Fewer False Alarms
“We go where you go,” says the Army and Air Force Exchange Service (AAFES). The customers of AAFES are soldiers, airmen and their families on Army and Air Force bases around the world, and all military personnel through the All-Services Exchange Catalog and All-Services Exchange Online Store.
As service members are being deployed to remote locations around the world to fight terrorism, AAFES supplies them with necessities and brings a touch of home.
Today’s AAFES operates more than 12,000 facilities worldwide, in 25 countries and areas overseas as well as in every state in the union. There are 1,423 retail facilities, 218 military clothing stores at Army and Air Force installations, and 1,410 food facilities including mobile units, snack bars, fast-food franchises and concession operations.
The service also runs theaters, vending centers and the Department of Defense Dependent Schools Program that serves 27,000 lunches daily to children in military families living abroad.
It all begins in Dallas at the AAFES world headquarters, the full-maintenance SupportLINK for the organization. All the buying and hiring is done there, the main records and databases are maintained, and managers for the facilities are trained and dispatched around the world.
Headquarters is a six-story building and an attached three-story North Building. The facility also houses Military Star, the military credit card system, and a 24-hour worldwide radio broadcast/TV network. Some 2,300 people work in the HQ facility. Protection of life safety and property from threat of fire is essential for employees, contractors and visiting businesspeople, as well as for the infrastructure, technology and records.
Protection is provided by an MXL multiplexed, distributed-intelligence detection system from the Fire Safety Division of Siemens Building Technologies Inc. of Florham Park, NJ. In the facility’s crisis room, a networked MXL fire alarm panel complete with NCC-NT computer graphics supervises detectors and other devices located throughout the facility. A second, networked MXL control panel — this one with printer — is located in the enterprise technology center.
Siemens Fireprint application-specific smoke detectors are located in corridors and paths of egress and underfloor in the computer room at the enterprise tech center.

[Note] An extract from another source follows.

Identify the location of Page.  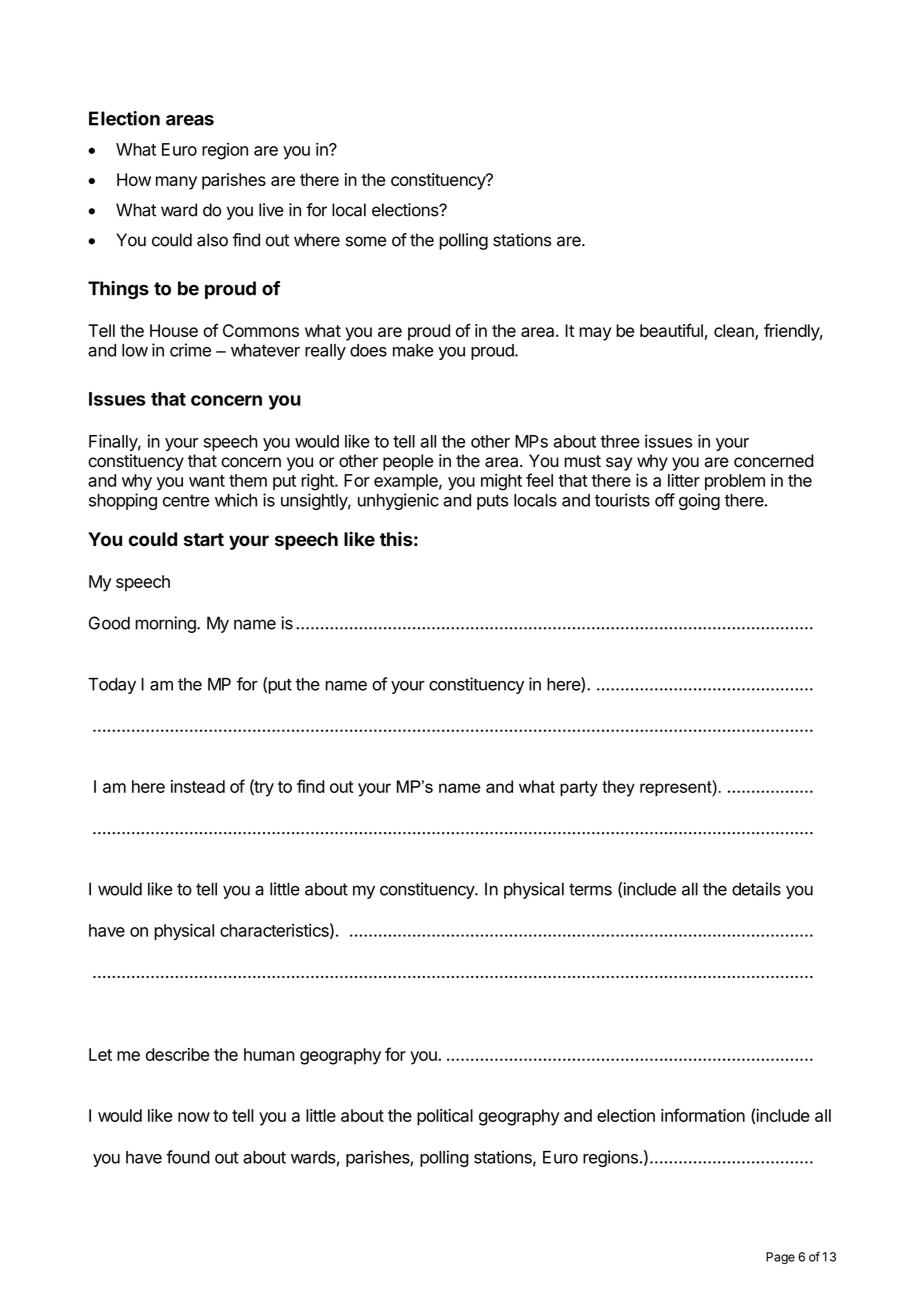
(780, 1258).
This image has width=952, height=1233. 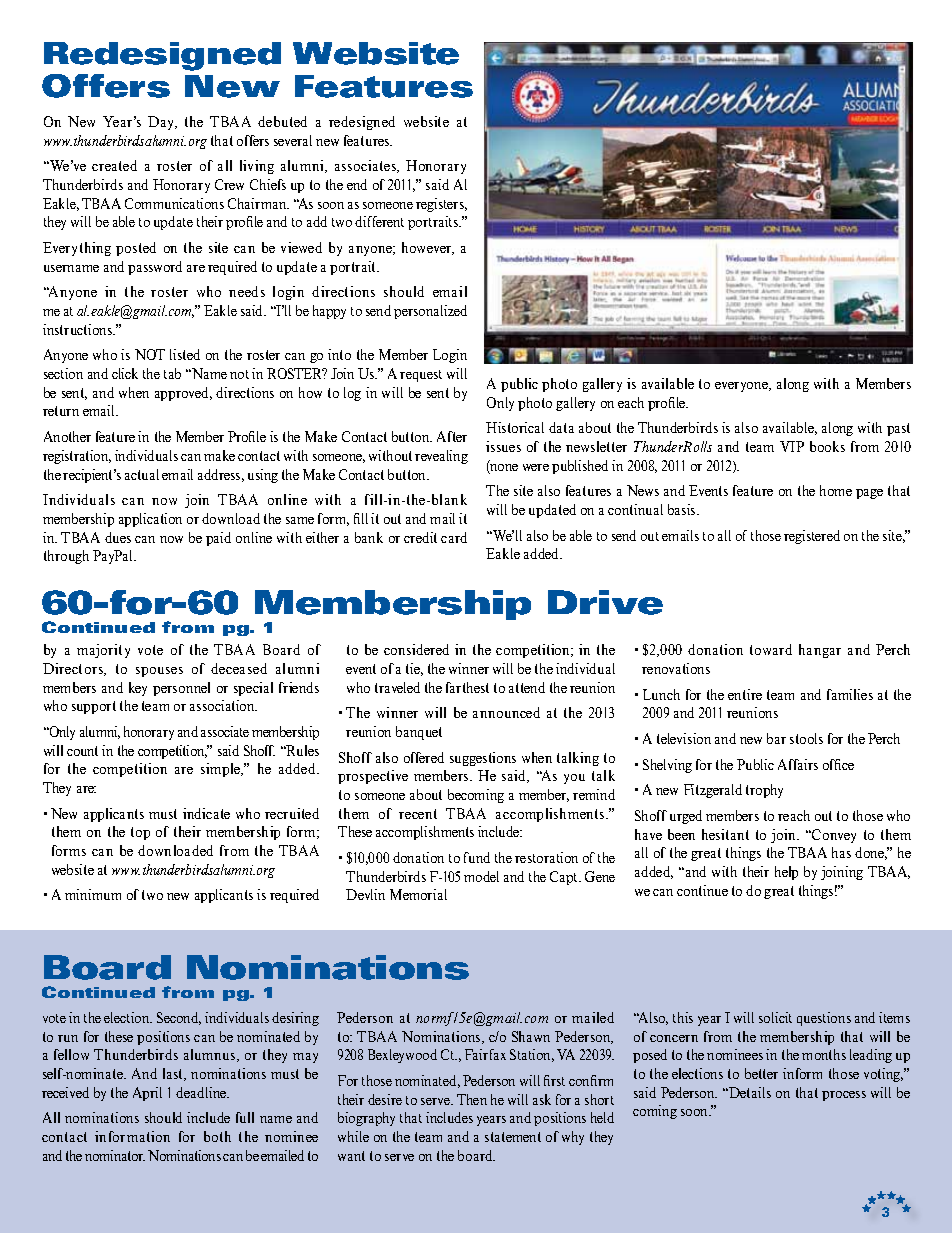 What do you see at coordinates (441, 205) in the image?
I see `registers` at bounding box center [441, 205].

Other addressable smoke and duct detectors, addressable manual fire alarm stations and ADA-approved horn/strobes are located throughout the buildings. The system also provides an Alpha Paging Interface.

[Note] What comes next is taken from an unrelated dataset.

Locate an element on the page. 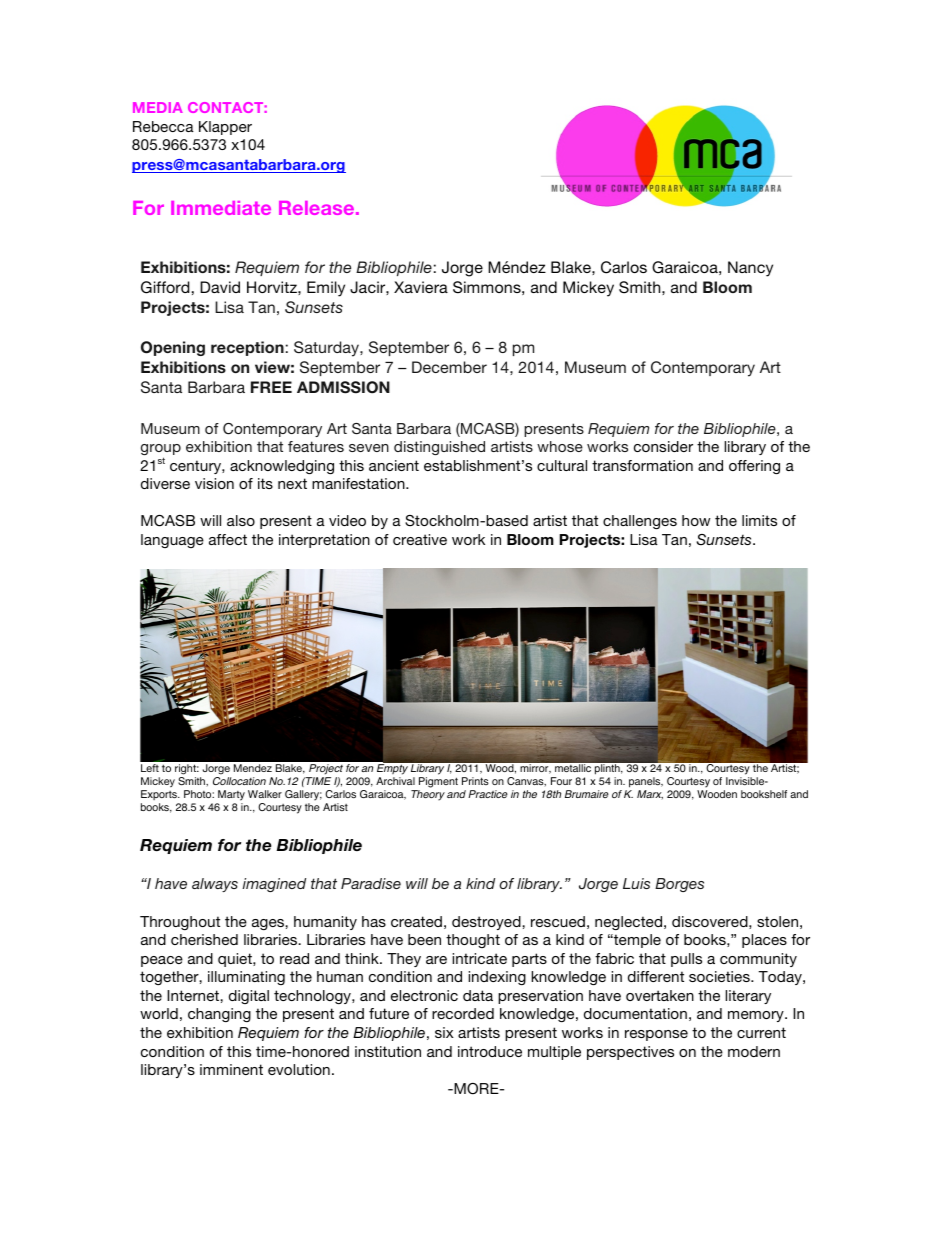 The image size is (952, 1233). Emily is located at coordinates (326, 289).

Anthony Bloodworth, senior technical representative has hands-on knowledge of, and responsibility for, the fire safety system. The new addressable system, he notes, replaces an older system, which was notorious for its false alarms. The new Siemens system saves many hours of time previously lost through false alarms.
ROY PIERCE is the assistant chief of the facility management branch of AAFES. He is responsible for enforcing contracts and performance for fire safety systems, air conditioning, security, elevators, janitorial and yard services of AAFES facilities in the entire Dallas Metroplex area, including headquarters.